Les Missionnaires du Sacré-Coeur du Canada
 
 

Le Sanctuaire

Le Sanctuaire de Notre-Dame du Sacré-Cœur a été construit en 1909-1910 par les Missionnaires du Sacré-Cœur, qui venaient de s’établir à Québec. Il a été béni le 31 mai 1910 par Mgr Louis-Nazaire Bégin, alors archevêque de Québec.

On peut dire que ce Sanctuaire est né de la ferveur des fidèles, à une époque où les dévotions aboutissaient naturellement à l’édification d’une église ou d’une chapelle qui en devenait l’expression et le centre de rayonnement.

C’est ainsi que le Sanctuaire de la rue Sainte-Ursule a été dès le départ et demeure toujours le haut-lieu d’une des dévotions les plus populaires au Canada français.

L'architecture

Le Sanctuaire de Notre-Dame du Sacré-Cœur, qui est une réplique de la chapelle d’Issoudun, a été édifié sous la direction de l’architecte François-Xavier Berlinguet de Québec et d’Alphonse Laberge de Beauport.

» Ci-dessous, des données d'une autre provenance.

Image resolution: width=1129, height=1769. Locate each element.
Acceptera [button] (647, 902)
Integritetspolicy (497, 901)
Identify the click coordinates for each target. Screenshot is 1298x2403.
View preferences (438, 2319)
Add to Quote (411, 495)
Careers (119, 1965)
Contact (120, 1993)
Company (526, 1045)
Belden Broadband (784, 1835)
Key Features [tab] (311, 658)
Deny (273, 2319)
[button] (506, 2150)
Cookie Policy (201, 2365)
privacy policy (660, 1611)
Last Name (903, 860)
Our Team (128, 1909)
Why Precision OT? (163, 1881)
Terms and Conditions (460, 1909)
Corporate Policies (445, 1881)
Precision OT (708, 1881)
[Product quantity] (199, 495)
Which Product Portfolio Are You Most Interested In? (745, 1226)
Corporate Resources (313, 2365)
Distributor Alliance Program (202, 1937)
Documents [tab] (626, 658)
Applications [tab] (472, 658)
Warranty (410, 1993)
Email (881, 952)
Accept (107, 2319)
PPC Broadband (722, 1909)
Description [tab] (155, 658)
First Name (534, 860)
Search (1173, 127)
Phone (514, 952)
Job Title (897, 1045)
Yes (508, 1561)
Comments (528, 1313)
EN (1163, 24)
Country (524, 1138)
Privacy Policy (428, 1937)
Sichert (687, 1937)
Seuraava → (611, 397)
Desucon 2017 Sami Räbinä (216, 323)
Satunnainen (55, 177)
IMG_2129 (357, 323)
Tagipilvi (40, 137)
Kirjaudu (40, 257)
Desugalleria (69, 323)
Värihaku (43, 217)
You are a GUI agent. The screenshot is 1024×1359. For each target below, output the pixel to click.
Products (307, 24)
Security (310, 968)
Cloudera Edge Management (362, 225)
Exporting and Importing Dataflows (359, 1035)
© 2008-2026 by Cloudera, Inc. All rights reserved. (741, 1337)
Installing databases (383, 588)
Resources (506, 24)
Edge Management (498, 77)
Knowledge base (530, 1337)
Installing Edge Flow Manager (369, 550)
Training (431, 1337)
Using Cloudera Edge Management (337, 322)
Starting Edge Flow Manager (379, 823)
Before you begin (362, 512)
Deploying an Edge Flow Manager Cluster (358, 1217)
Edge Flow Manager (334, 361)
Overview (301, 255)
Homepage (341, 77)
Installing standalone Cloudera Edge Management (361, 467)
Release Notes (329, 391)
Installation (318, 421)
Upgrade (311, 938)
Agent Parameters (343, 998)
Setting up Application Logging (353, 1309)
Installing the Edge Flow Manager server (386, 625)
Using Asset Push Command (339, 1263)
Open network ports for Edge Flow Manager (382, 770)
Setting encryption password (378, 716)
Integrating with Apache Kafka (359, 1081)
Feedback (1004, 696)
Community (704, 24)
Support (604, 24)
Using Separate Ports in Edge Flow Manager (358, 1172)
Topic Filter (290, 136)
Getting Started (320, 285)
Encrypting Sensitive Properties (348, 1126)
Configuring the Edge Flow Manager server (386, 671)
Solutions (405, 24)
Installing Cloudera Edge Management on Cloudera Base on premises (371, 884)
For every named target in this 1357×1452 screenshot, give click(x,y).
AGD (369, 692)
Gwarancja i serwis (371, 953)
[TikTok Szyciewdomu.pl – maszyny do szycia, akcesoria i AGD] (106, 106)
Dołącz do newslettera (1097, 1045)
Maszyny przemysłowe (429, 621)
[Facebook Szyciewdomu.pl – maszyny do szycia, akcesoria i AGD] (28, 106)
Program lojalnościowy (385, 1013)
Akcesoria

C’est un édifice de style gothique, ce qui est assez rare pour les églises et chapelles du Canada français, qui sont plutôt de style roman, baroque ou moderne.

La statue de Notre-Dame

En franchissant le seuil du Sanctuaire, le regard se porte presque spontanément sur l’immense statue de Notre-Dame du Sacré-Cœur, qui orne la chapelle. Cette statue a une grande valeur pour la communauté. Fabriquée aux ateliers Daniel de Paris et sculptée dans des blocs de chêne à la demande même du Père Chevalier, [suivant le nouveau modèle imposé par Pie IX], elle a aussi été bénie par le Père Fondateur lui-même le 1er septembre 1895.

Installée ensuite à Paris dans la chapelle de l’ancienne résidence des Religieuses de Marie-Réparatrice, que les MSC avaient achetée en 1887, elle échappa presque miraculeusement à la persécution des années 1900-1901. En septembre 1901, en effet, les autorités civiles avaient posé des scellés sur cette chapelle. Le Frère Raphaël, dernier sacristain de la chapelle, a toujours soutenu que, pendant la nuit, des personnes étaient allées chercher la statue pour la cacher d’abord et la redonner ensuite à la communauté.

C’est cette statue que le Père Eugène Meyer, supérieur général du temps, a fait parvenir à Québec aux environs de 1911 pour orner la nouvelle chapelle.

Le bas-relief du maître-autel

Même s’il n’est pas en évidence, le bas-relief du maître-autel mérite d’être observé de près. Il est la réplique d’une sculpture célèbre : la Vierge consolatrice. On y voit Marie sur son trône tenant l’Enfant-Jésus. Se presse autour d’elle le cortège des misères humaines. La Vierge souriante étend les bras pour mettre sous sa protection tous ceux et celles qui sont aux prises avec toutes sortes de difficultés. À droite et à gauche, entre des colonnes sculptées, se tiennent le roi David et le prophète Isaïe.

Les vitraux

Sur le plan artistique, les vitraux sont tout à fait remarquables et attirent l’attention par la pureté de leurs lignes et la richesse de leur coloris. De facture fort classique pour l’époque, ils sont l’œuvre de Henri Perdriaux et ont été réalisés par la Compagnie d’Arts et d’Industries de Montréal. Ils font de la chapelle un lieu qui invite d’emblée au recueillement. Et ils donnent au sanctuaire une qualité de lumière qui favorise la paix de l’âme et la joie du cœur, au fil des événements de la vie.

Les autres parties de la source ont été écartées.